Without the Hiring Plan
If you are not using the Hiring Plan, there is no built-in way to separate hiring cycles within a single evergreen job. The only option available is to archive the job and republish it, which resets the job's activation date and starts a new reporting baseline.
This workaround has the below limitations:
- Archiving removes the job from job boards and may disrupt your active pipeline until the new job is published to job boards.
- All job-level metrics reset, so historical data from previous cycles is no longer visible in context.
- It is not possible to track multiple simultaneous vacancies as separate cycles.
For these reasons, using the Hiring Plan is strongly recommended for any account with ongoing, high-volume, or evergreen hiring needs.
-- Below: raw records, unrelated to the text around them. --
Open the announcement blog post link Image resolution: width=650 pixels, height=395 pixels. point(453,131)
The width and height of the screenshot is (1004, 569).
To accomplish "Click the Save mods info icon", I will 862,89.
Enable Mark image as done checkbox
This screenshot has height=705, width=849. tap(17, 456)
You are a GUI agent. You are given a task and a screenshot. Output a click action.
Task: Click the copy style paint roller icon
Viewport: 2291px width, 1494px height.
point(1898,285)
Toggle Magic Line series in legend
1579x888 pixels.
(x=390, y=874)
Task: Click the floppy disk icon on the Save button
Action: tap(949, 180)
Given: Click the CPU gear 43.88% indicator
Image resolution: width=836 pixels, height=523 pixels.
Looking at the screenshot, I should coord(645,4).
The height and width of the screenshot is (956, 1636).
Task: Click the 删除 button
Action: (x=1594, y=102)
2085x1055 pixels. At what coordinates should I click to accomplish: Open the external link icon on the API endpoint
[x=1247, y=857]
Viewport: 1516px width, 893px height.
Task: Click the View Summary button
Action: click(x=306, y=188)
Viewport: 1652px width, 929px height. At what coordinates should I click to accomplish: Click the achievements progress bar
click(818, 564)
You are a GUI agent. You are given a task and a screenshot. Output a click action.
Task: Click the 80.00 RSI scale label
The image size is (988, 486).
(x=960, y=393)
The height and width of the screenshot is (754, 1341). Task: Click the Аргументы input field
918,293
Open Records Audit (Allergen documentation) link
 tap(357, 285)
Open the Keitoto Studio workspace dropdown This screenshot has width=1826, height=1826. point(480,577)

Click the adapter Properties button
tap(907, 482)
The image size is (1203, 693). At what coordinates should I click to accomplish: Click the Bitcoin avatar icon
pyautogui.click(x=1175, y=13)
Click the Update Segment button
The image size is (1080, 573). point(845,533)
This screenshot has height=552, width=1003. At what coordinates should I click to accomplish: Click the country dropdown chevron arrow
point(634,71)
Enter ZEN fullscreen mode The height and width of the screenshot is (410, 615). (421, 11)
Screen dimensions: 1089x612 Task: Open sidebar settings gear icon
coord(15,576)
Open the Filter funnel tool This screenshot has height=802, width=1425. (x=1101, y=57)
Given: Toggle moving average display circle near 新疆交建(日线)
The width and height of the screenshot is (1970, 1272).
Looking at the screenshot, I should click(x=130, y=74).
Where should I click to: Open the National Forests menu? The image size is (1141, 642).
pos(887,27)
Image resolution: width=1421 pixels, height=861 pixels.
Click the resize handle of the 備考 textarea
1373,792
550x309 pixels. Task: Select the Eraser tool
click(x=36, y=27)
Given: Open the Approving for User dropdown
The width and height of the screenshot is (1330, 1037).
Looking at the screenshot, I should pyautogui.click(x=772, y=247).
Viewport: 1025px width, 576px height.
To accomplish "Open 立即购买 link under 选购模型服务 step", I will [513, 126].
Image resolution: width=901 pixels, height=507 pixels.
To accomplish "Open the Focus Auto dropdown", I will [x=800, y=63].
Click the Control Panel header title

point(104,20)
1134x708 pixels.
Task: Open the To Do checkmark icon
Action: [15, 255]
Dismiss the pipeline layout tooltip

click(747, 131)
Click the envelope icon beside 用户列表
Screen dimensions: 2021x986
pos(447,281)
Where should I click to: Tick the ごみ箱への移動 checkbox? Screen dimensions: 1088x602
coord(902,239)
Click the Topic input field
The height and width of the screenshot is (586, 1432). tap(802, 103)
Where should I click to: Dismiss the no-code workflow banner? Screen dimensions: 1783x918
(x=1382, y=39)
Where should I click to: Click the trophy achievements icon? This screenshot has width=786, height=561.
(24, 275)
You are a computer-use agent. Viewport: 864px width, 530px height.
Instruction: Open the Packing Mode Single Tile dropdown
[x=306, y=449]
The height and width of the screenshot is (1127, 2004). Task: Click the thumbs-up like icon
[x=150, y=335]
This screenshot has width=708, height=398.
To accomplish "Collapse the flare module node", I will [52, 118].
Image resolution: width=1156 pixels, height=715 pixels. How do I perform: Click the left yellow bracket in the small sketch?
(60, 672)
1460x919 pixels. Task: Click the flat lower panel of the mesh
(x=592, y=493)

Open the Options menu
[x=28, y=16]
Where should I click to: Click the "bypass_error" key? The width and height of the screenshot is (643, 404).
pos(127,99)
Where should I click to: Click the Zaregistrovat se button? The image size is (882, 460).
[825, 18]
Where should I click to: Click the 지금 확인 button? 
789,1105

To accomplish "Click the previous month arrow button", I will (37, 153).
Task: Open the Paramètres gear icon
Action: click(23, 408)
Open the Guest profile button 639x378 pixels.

Reporting on evergreen roles
Reporting on long-running jobs requires some care, particularly when interpreting time-based metrics.
Time to hire vs. time to fill
These two metrics behave differently for evergreen roles:
- Time to fill: Without requisitions, this is calculated from the job's activation date to the point a candidate is hired. Because an evergreen job can be open for months or years, time to fill will be a very large number and is not a useful metric in this context. If you use the Hiring Plan, time to fill is calculated from the requisition's open date — not the job's activation date. This makes it accurate and actionable even for roles that have been open for a long time.
- Time to hire: This is calculated per candidate, from when they applied (or were sourced) to when were moved to the hired stage. This metric remains meaningful regardless of how long the job has been open, and is the recommended metric to focus on for evergreen roles.